How to Fix Heroku's Noisy Neighbors

Jon Sully

Jon Sully

@jon-sully

If you've had any kind of production-tier application running on Heroku with a moderate (or higher) level of traffic for the last several years, you've probably experienced Heroku's noisy neighbors issues. A total phantom, this problem is difficult to track, invisible to most monitoring, hard to nail down as a root-cause, and a pain in the butt for the aforementioned reasons! "Why is my app responding slowly to some requests even after we've put months of development time into making our end-points more efficient!?" "Why does everything run totally smooth on a Perf dyno but choppier and slower on Std? We don't want to pay for Perf long-term!" We've heard plenty of these stories. We've even experienced them ourselves! And, to make things even more complicated, Heroku doesn't reveal much about their architecture or how resources are shared... so when they made changes to that system in the last year, it only added complexity to the timeline. Heroku's Noisy Neighbors. Let's talk about it.

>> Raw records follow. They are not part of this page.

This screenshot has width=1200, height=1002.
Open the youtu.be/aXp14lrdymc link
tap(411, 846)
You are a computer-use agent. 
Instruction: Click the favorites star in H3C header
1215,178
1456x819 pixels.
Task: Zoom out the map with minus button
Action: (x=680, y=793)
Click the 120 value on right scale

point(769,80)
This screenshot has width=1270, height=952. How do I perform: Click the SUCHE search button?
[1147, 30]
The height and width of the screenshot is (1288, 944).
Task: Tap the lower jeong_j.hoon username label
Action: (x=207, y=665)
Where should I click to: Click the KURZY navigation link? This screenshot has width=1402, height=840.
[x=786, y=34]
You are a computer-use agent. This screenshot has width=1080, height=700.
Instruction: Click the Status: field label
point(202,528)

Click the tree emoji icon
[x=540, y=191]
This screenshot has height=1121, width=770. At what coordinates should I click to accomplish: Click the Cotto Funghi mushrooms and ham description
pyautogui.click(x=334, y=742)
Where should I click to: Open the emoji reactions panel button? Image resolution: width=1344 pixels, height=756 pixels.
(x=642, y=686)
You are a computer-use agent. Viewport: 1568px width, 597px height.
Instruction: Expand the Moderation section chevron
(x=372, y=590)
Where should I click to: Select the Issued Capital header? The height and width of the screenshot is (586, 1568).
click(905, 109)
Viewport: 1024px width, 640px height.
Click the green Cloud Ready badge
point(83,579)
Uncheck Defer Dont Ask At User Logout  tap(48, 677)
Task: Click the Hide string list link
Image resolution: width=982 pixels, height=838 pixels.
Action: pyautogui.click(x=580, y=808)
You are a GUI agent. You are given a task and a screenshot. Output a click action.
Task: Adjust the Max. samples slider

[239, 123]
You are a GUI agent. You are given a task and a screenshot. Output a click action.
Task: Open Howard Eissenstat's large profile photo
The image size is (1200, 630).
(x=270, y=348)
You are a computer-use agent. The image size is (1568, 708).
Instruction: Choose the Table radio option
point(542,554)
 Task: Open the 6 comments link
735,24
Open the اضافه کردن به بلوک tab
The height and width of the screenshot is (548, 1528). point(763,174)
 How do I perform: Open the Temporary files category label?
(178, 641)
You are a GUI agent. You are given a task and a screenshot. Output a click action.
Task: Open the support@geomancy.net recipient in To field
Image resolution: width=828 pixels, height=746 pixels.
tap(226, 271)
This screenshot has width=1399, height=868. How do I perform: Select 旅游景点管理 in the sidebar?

First, let us give you some context into where our findings come from. We (Adam and Jon) are the Judoscale team — two developers helping to solve capacity issues and keep your app's alerts at bay with autoscaling. Judoscale is the biggest and most capable autoscaling add-on available in the Heroku ecosystem; we're processing well over three billion metrics per day across all kinds of different apps and configurations on the platform. And okay, we hear you, hand-wavy metrics with big numbers don't actually mean anything without context and proper units — I'm not trying to be a sales person here! The point here is that we process enough data from Heroku dynos that we're able to abstract some interesting insights about the platform itself and its health. Now, we're not the IANA watching traffic patterns across the entire federated DNS system of the internet (nor are we statistics specialists), but we do see enough Heroku-specific data to capture what happens when Heroku quietly rolls out changes to some of their performance tooling!

Noisy Neighbors Defined

We won't spend too long here since most veteran Heroku users should be familiar with the problem at hand, but the idea is this: Heroku 'dynos' are really just containers — like Docker containers. As with all all container-based infrastructure, you have many virtual boxes (the containers) sharing the underlying physical resources of a singular machine (the server). Generally, we call this resource-sharing (novel, right?). It looks like this:

And if that looks busy, it's because it is! Each of the dynos is truly fighting for resources on the underlying host. They all want the CPU all the time; they all want all the memory. Heroku's job is to try to grant each container an equal share of the pie.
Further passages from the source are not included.